Water Restrictions Looming For Woodland Park Residents

droughtby Rick Langenberg:

 

 

 

The Woodland Park water police may be on the watch this summer for delinquent homeowners who douse their lawns during windy days and in the afternoon, commercial abusers, including golf course and sports field operators, and people that violate forthcoming bans.

Get ready, as the days without H2O restrictions are ending due to projections of more drought-like conditions for the area. Plus, the option of enjoying super green park facilities or links fairways may be a frill of the past. That conclusion was made clear last week during a water presentation by Woodland Park city officials at their Jan. 17 council meeting. “We are doing the right kind of planning so we don’t have to panic in two years,” said City Manager David Buttery. The city manager told the council that staff members want to caution the community about preparation steps to assure that it has enough water for the long-term future.

This will translate into definite 2013 water restrictions, which the council will address in early April. Most likely, these will include policies that only permit lawn watering two or three days a week and only for specific times. Plus, builders of new homes must submit irrigation sketch pans and new residents can’t have trophy-size lawns that exceed a 2,500-square-foot area. In addition, enforcement action against water abusers will increase.

Utilities Director Kip Wiley assured the council that the city isn’t in danger of running out of water with its source of local wells and resources and augmentation outlets, outside the area, such as Twin Lakes. In fact, he estimated that the city generated about 850 acre feet of water in 2012, which represented a 12 percent hike from the previous year. (One acre foot of water is equivalent to about 326,000 gallons). “We have water, we are just planning for the future,” said Wiley.

The new Utilities chief, who replaced long-time veteran Jim Schultz, cited the current drought conditions as the real wild card in the equation. Currently, he said the amount of water the city obtains from outside the area, such as from its shares at Twin Lakes, is less due to diminishing reservoir quantities. Some of these prime lakes that serve many cities in the Front Range are well below capacity levels, according to Wiley.

But Wiley said the city would have a better handle in tabulating these numbers by the spring, when the region starts receiving much more snow and rain. He stated that short-term predictions call for a dry season, with precipitation and reservoir levels not even reaching those of 2002, the time of the Hayman fires.

On the other, hand, Wiley said the city’s local sources of water are faring quite well. That’s good news because the city now generates about two-thirds of its water from local wells and reservoirs.

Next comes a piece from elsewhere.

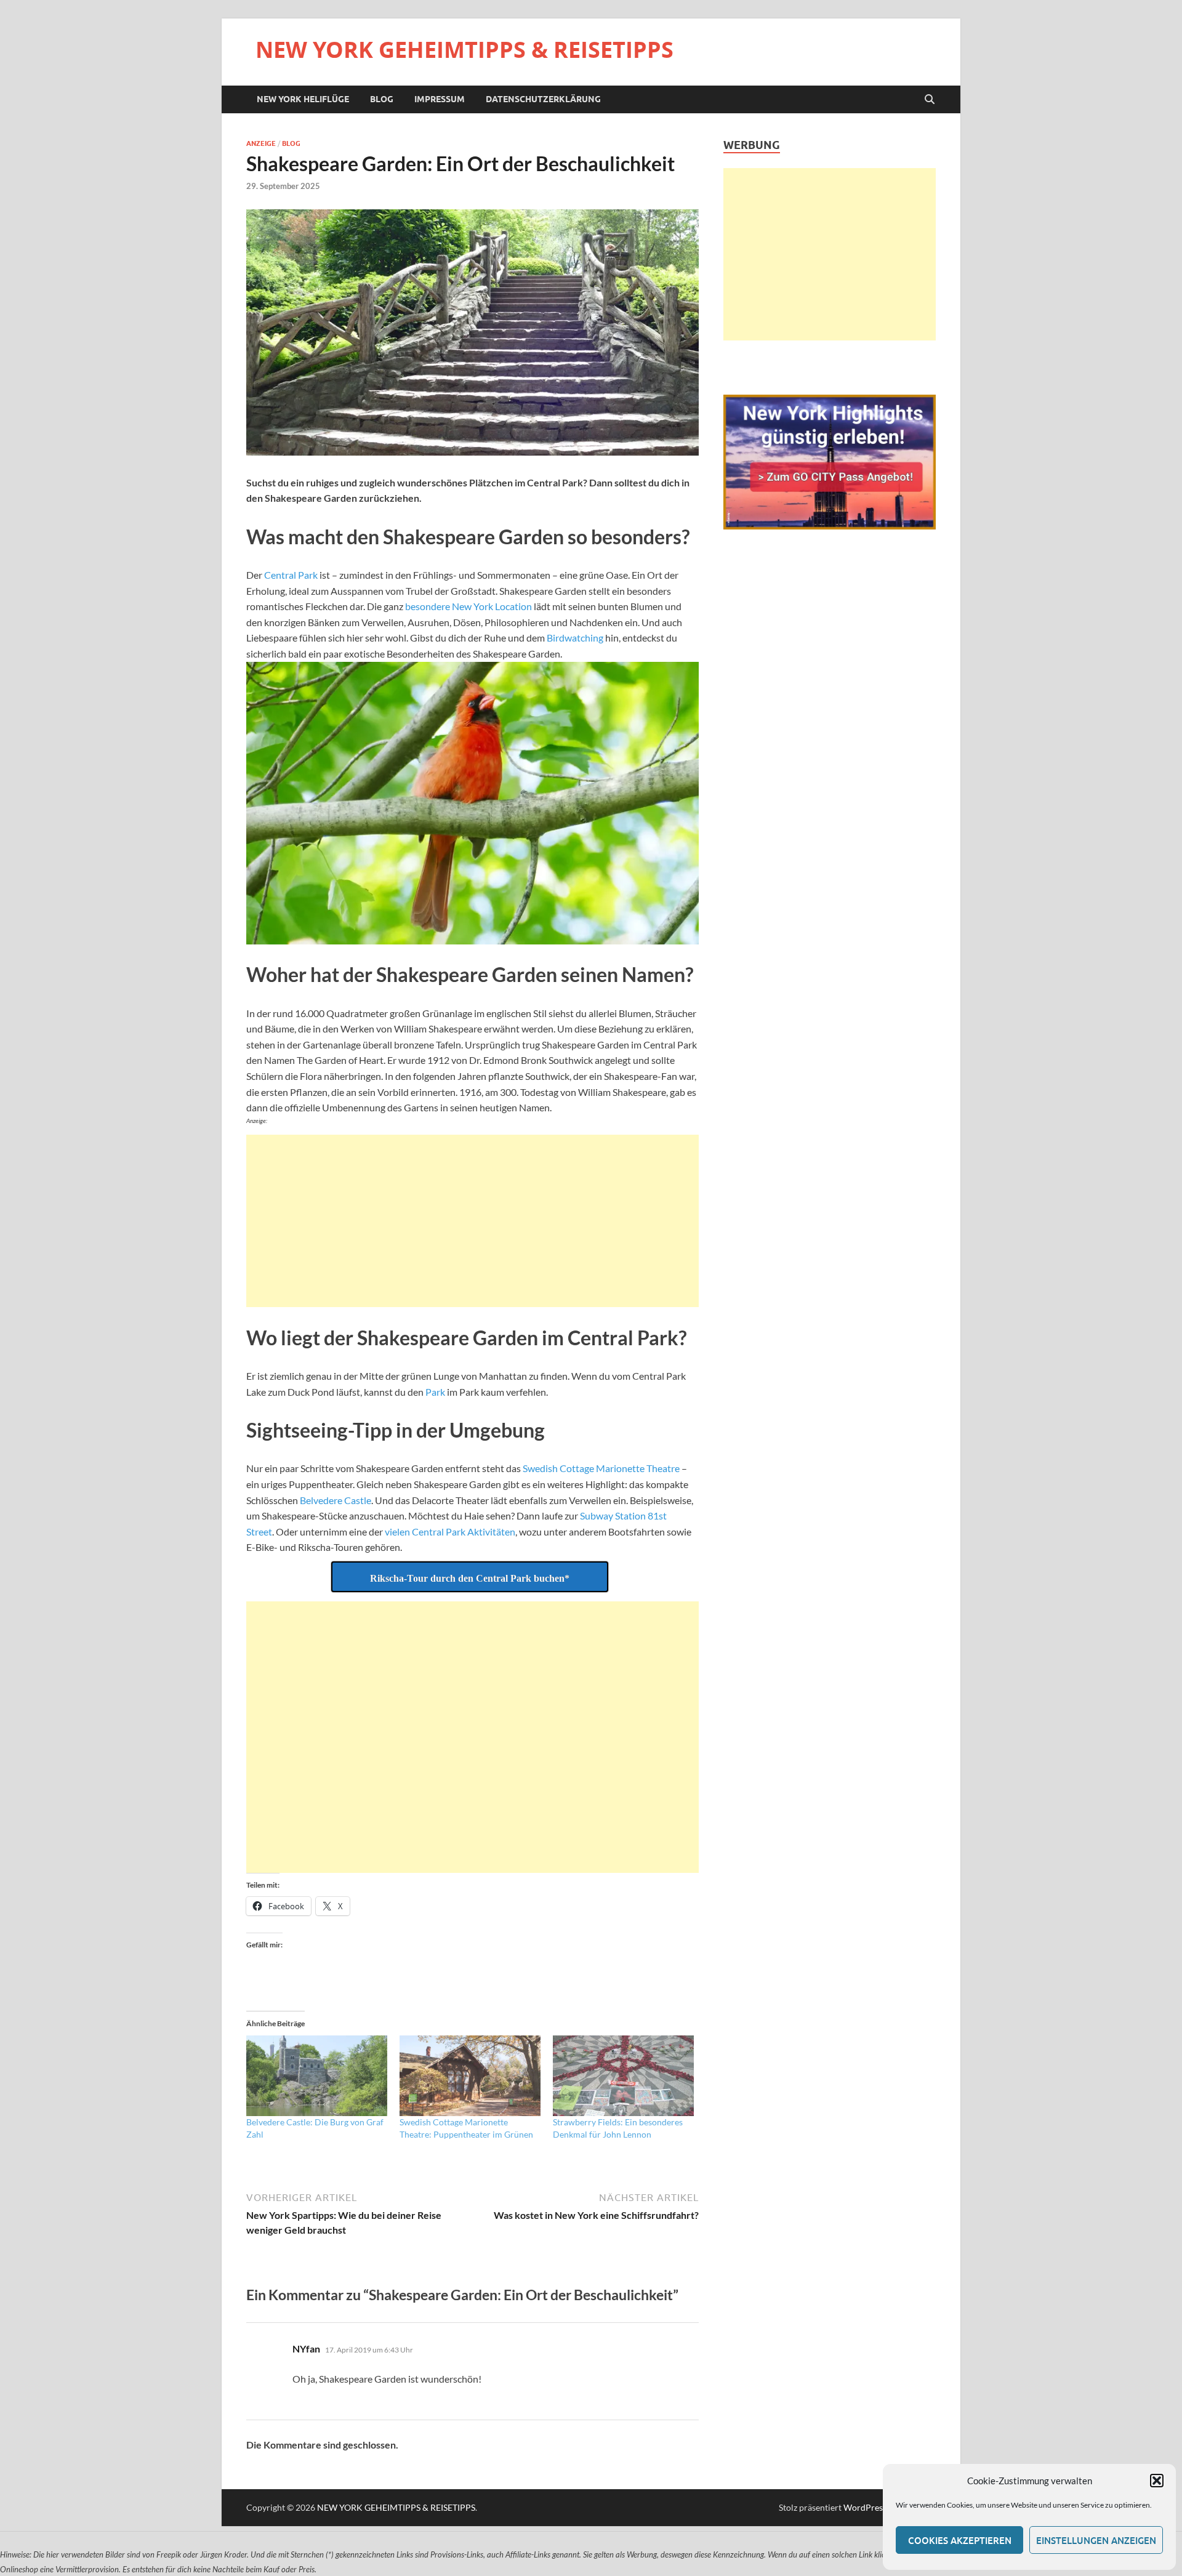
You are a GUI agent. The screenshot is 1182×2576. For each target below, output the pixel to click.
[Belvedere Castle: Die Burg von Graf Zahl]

But the talk of low lake and reservoir levels in key parts of Colorado, outside Woodland Park, made several city council members nervous. They sought more details.

In response to these concerns, Wiley, emphasized that the city has an ample amount of water, but needs to plan better for the long-term. Buttery stated that the city finds itself in a similar situation as Colorado Springs, which also is mulling water restrictions.

Based on a conceptual plan presented last week, local homeowners will be staring at various options, calling for residential watering for only two or three times a week. In addition, the city may outlaw any watering if the wind speed exceeds 10 miles per hour and will impose tough restrictions on planting new lawns. The reaction to the plan was mixed by members of the WP City Council.

A few leaders mentioned the need to monitor water use better in the area. Councilman Bob Carlsen questioned the watering practices of the Shining Mountain Golf Course. “They could do a better job of conserving,” said Carlsen, who alleged that the course has had its sprinklers on during certain days it rains. Other potential abuses were cited in the area.

However, Mayor DaveTurley portrayed a different scenario and believes that Woodland Park citizens and business owners have done quite well on the water conservation front. “We don’t have that many people watering lawns in Woodland Park,” said the mayor. Wiley said city officials would monitor the irrigation activities of residents and business operators alike in 2013. A full plan will be presented in early April. “It will happen this summer,” said Wiley, when announcing the possibility of definite water restrictions.